1. AML Hardware Toolkit

1.1. Introduction

Modern computing predominantly relies on general-purpose processors like CPUs because of their flexibility and ease of programming. However, this convenience comes with a significant energy cost and low throughput, as CPUs consume much more power and time for fetching and decoding instructions than performing basic operations. To address the need for both higher performance and energy efficiency, domain-specific accelerators, such as FPGAs and ASICs, offer a compelling alternative. These accelerators are tailored to specific computational tasks, making them far more efficient for workloads. While CPUs and GPUs are flexible and capable of handling a wide range of tasks, they struggle with irregular parallelism and limited precision support. In contrast, FPGAs can be reprogrammed for different tasks, and ASICs offer efficiency, though at the cost of flexibility and development complexity. In the ALMA project, the RPTU team was responsible for designing and developing a hardware accelerator specifically for Algebraic Machine Learning (AML). Existing hardware platforms, such as GPUs, are primarily optimized for AI applications, which have substantially different computational characteristics compared to AML. The compute demand of AML requires a platform specifically optimized for this algorithm. Our task was to design a hardware architecture that efficiently accelerates AML tasks.

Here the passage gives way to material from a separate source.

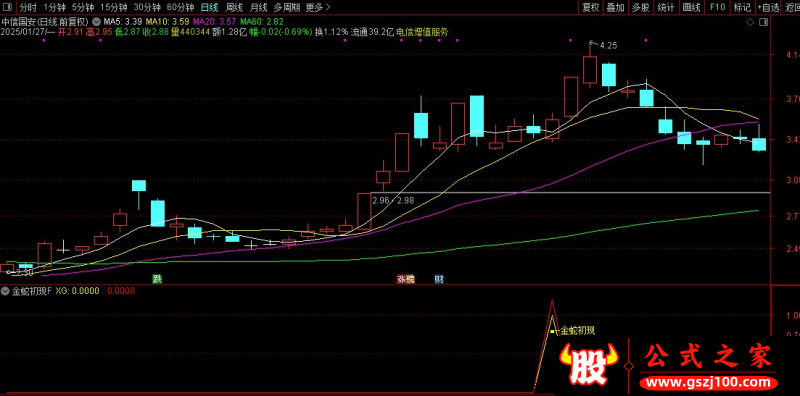Expand the MA indicator dropdown arrow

1.2. Overview of Hardware Architecture

The proposed hardware architecture is a Single Instruction, Multiple Data (SIMD) processor designed to utilize parallel compute units for accelerating AML tasks. This parallelism makes them highly effective for tasks that involve large amounts of data that can be processed in parallel. The architecture groups multiple data into vectors, allowing one instruction to perform the same operation across all elements, thereby improving efficiency and reducing the overhead associated with repetitive instruction fetches. Although SIMD processors excel at tasks with regular, parallel data structures, they are less suited for irregular computations, which limits their flexibility in certain applications. Despite this, their ability to enhance performance and energy efficiency for specific workloads makes them a critical component in modern computing architectures. This architecture features numerous parallel cores as shown in Fig.1, each with its own memory hierarchy. Given that AML is a highly memory-bound application, we have incorporated High Bandwidth Memory (HBM) DRAM into our design. HBM is an advanced type of memory designed to provide significantly higher data transfer rates than traditional memory technologies, such as DDR (Double Data Rate) or GDDR (Graphics Double Data Rate). HBM achieves this by stacking multiple memory dies vertically, connected through TSVs (Through-Silicon Vias), and placing them in close proximity to the processor. This three-dimensional architecture minimizes the distance that data needs to travel, reducing latency and power consumption while greatly increasing bandwidth. HBM is particularly effective in applications that require massive data throughput, such as AML workloads. Its architecture allows for multiple parallel data paths, enabling data transfers at rates exceeding hundreds of gigabytes per second.

1.2.1. Key Features

  1. Parallel Cores and Memory Hierarchy:
    • The hardware architecture consists of parallel cores, each capable of independently computing an AML task.

    • Each core consists of computing units specifically designed for AML tasks. These units are internally parallelized, providing high throughput.

    • Each core is connected to a channel of HBM memory, enabling independent operation from other cores with high memory bandwidth.

    • Cores contain local scratchpad buffers, allowing data reuse and prefetching to minimize off-chip memory access.

  2. Custom Instruction Set:
    • The core operations are controlled through an in-house defined instruction set.

    • This instruction set includes details about the type of operation, size, and address of data, which the control unit uses to fetch data and activate the corresponding compute unit.

  3. PCIe Interface:
    • The architecture is equipped with a PCIe interface, making it compatible with any existing computing platform.

    • Users can offload time-consuming AML tasks to the hardware accelerator, leveraging parallelization to improve throughput.

    • Results from each task can be accessed through the PCIe interface.

Overview of AML Hardware Architecture.

Fig. 1.1 Overview of AML Hardware Architecture.